MISDAADCOLUMN: Stoer op het Malieveld, zielig in de rechtbank
Elke week schrijft misdaadverslaggever Henk Strootman een column over wat hem opvalt in de crimewereld. Deze week: de rellen in Den Haag.
Elke man is een gladiator in het diepst van zijn gedachten. Al zou je dat niet meteen zeggen als je Joost van de salarisadministratie zijn bril ziet oppoetsen of de buurman op zaterdag de auto ziet wassen. Maar gooi er wat alcohol en pillen in en je krijgt een heel ander beeld, vooral als er ook nog groepsgedrag bij komt kijken. Op het Malieveld zagen we wat dat oplevert: een orgie van geweld. Oudhollands gooi- en smijtwerk. Politiebussen in brand, journalisten belaagd. Een demonstratie van ‘rechts tegen links’ die ontaardde in een veldslag.
En toen, een paar dagen later, diezelfde relschoppers in de rechtszaal. Weg bravoure. Weg stoerheid. Wat overbleef: tranen, smoezen, zelfbeklag. Buiten nog een grote bek, binnen de rol van slachtoffer. Beduusd dat hun heldenrol zo snel was gedegradeerd tot een dossiernummer en een dagvaarding voor de snelrechter.
Zo was daar de 20-jarige Maurits uit Voorburg. Op het Malieveld nog met bivakmuts en stenen, nu snikkend in het beklaagdenbankje. “Dit waren de ergste dagen van mijn leven,” jammerde hij. Spijt, spijt, spijt edelachtbare.
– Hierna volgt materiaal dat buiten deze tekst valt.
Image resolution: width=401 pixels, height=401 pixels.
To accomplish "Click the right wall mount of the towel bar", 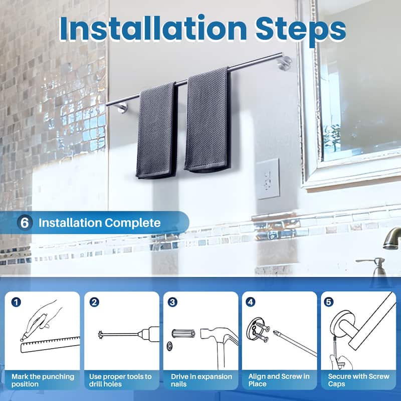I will click(x=285, y=63).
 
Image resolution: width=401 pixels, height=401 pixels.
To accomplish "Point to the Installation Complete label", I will click(x=99, y=223).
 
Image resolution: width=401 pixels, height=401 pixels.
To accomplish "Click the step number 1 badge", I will click(x=17, y=302).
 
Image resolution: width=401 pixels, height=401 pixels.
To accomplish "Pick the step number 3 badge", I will click(x=172, y=302).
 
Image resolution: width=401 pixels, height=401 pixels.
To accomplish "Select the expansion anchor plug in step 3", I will click(x=182, y=334).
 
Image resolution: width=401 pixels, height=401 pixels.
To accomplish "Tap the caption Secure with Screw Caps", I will click(x=358, y=380).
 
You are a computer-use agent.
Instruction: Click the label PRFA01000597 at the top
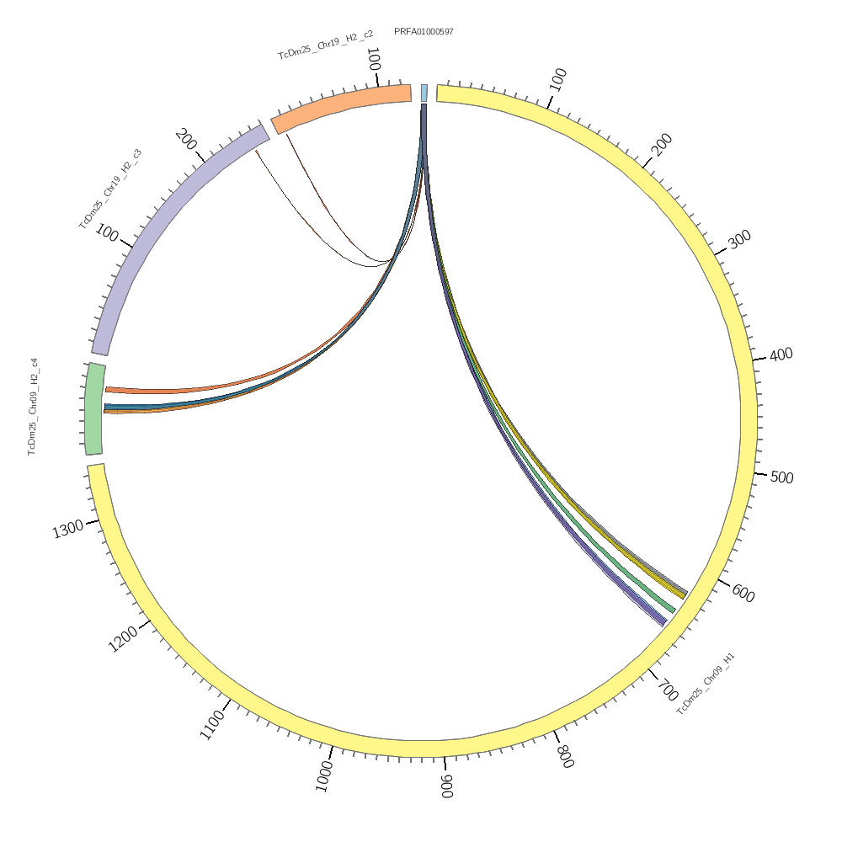pos(424,32)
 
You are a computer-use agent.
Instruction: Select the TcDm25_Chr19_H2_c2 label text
pos(326,45)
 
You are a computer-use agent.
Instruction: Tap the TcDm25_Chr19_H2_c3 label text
pos(110,189)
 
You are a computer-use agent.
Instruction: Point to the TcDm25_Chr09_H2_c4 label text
pos(33,407)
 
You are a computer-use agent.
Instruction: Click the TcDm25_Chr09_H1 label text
pos(706,683)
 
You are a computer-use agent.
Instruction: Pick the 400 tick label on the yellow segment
pos(781,354)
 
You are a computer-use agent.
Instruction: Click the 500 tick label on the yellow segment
pos(782,477)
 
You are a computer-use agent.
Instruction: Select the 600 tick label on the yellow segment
pos(743,593)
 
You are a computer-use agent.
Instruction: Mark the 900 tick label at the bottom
pos(446,786)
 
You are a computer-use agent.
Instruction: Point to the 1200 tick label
pos(124,640)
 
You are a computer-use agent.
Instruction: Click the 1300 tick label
pos(68,530)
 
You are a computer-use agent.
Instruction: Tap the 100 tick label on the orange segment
pos(374,61)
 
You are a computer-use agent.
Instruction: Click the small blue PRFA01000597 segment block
pos(424,93)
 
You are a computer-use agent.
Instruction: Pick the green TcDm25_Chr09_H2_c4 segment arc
pos(93,408)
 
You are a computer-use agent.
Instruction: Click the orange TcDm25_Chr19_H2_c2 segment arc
pos(341,108)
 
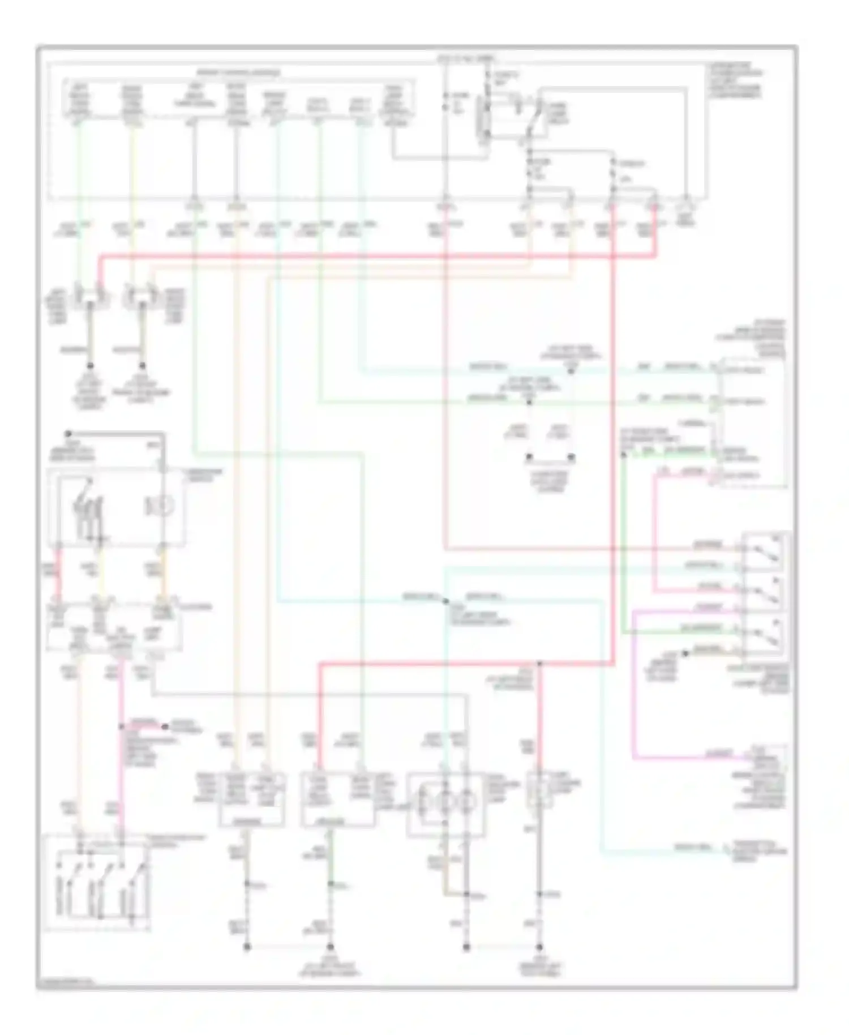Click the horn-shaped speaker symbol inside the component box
[157, 506]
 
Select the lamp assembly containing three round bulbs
[445, 805]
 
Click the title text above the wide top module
[238, 73]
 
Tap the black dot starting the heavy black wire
[67, 433]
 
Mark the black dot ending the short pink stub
[165, 726]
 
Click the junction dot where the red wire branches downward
[539, 663]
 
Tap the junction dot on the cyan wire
[446, 601]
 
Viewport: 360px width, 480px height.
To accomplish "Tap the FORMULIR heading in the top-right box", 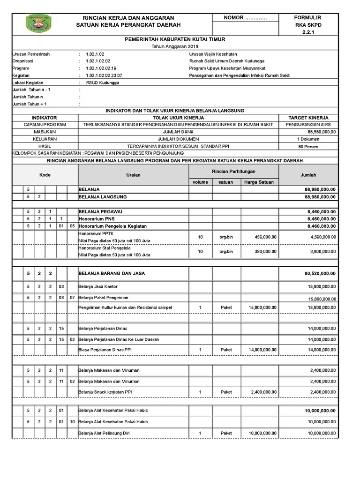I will (x=307, y=17).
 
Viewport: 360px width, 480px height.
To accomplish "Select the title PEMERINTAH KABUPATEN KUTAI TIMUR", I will (x=175, y=40).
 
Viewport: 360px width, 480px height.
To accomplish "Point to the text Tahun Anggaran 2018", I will (x=175, y=47).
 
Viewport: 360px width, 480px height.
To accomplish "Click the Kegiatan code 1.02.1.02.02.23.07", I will (x=104, y=75).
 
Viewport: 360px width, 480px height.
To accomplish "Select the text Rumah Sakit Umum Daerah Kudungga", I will (x=227, y=61).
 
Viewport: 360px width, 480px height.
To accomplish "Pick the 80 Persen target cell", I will (x=308, y=146).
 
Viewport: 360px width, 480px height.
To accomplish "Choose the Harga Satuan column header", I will (x=259, y=182).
Toneelspel, zo leek het, maar de rechter slikte het: geen maanden, maar zes weken cel waarvan drie voorwaardelijk. Thuis kan hij verder piekeren over de baan die hij naar eigen zeggen heeft verprutst.
Een zekere Erik uit Hoogeveen was met een broodje ei in zijn rugzak naar het Malieveld afgereisd, een detail dat hij om onduidelijke redenen maar bleef herhalen. Gewoon een dagje uit, edelachtbare, meer niet. Maar volgens justitie had ook hij met stenen gegooid. Het bewijs was te mager: vrijspraak. Of dat broodje ei in zijn maag is beland of tegen de helm van een ME’er, vertelt het verhaal niet.
/https%3A%2F%2Fcdn.pijper.io%2F2025%2F10%2F1AGVJ55od4ipdZ1760079505.jpg)
Dan ene Laurens uit Zeewolde. Hij had zich naar eigen zeggen ingezet ‘voor de toekomst van zijn dochter en stiefzoon.’ Wat het schoppen tegen een politiebus daaraan bijdraagt, kon hij niet goed uitleggen. Bij de rechter barstte hij in tranen uit. “De grootste fout van mijn leven.” Hij kreeg een taakstraf, een voorwaardelijke celstraf en 1500 euro boete. Voor iemand die zegt begaan te zijn met de toekomst van zijn kinderen, geen fraai voorbeeld. Kinderen leren van wat je doet, niet van wat je roept in een rechtszaal.
En dan de enige vrouw in dit verhaal. Ze was in de trein opgepakt. Volgens haar had ze alleen een plank weggehaald om een open put af te dekken. Een nobele daad, zei ze zelf, maar de rechter zag toch vooral iemand die het stuk hout naar een waterwerper gooide. Veertien dagen voorwaardelijk, 500 euro boete. Ze huilde dat ze daardoor de diploma-uitreiking van haar zoon moest missen. Sneu, maar ook wrang: een moeder die zegt dat ze voor haar kinderen opkomt, maar ze met haar gedrag bepaald geen dienst bewijst.
Maurits uit Voorburg, op het Malieveld nog met bivakmuts en stenen, zat nu snikkend in het beklaagdenbankje
Wat vooral opviel: niemand nam verantwoordelijkheid. Geen enkele verdachte die zei: “Ik heb de boel kort en klein geslagen, ik neem mijn straf.” Nee, het was allemaal een ongelukje, een emotionele opwelling. Iemand wees erop dat de stok waarmee hij was gezien slechts één euro had gekost bij de Action. Alsof de prijs iets verandert aan de ernst van het vergrijp. De rechter had er snel genoeg van. Ja, hij hoorde de spijt. Ja, hij zag de tranen. Maar hij wond er geen doekjes om: er is een verschil tussen je mening uiten en er ‘een grote teringzooi’ van maken. Want precies dat was er gebeurd.
En zo voltrok zich het klassieke treurspel. Op straat gelegenheidshelden, met adrenaline in de aderen en vlaggen in de lucht. Voor de rechter bange mensen, met halfslachtige excuses. Stoer op het Malieveld, zielig in de rechtbank. Peter R. de Vries zei het goed: “Alleen huilebalken hebben spijt.”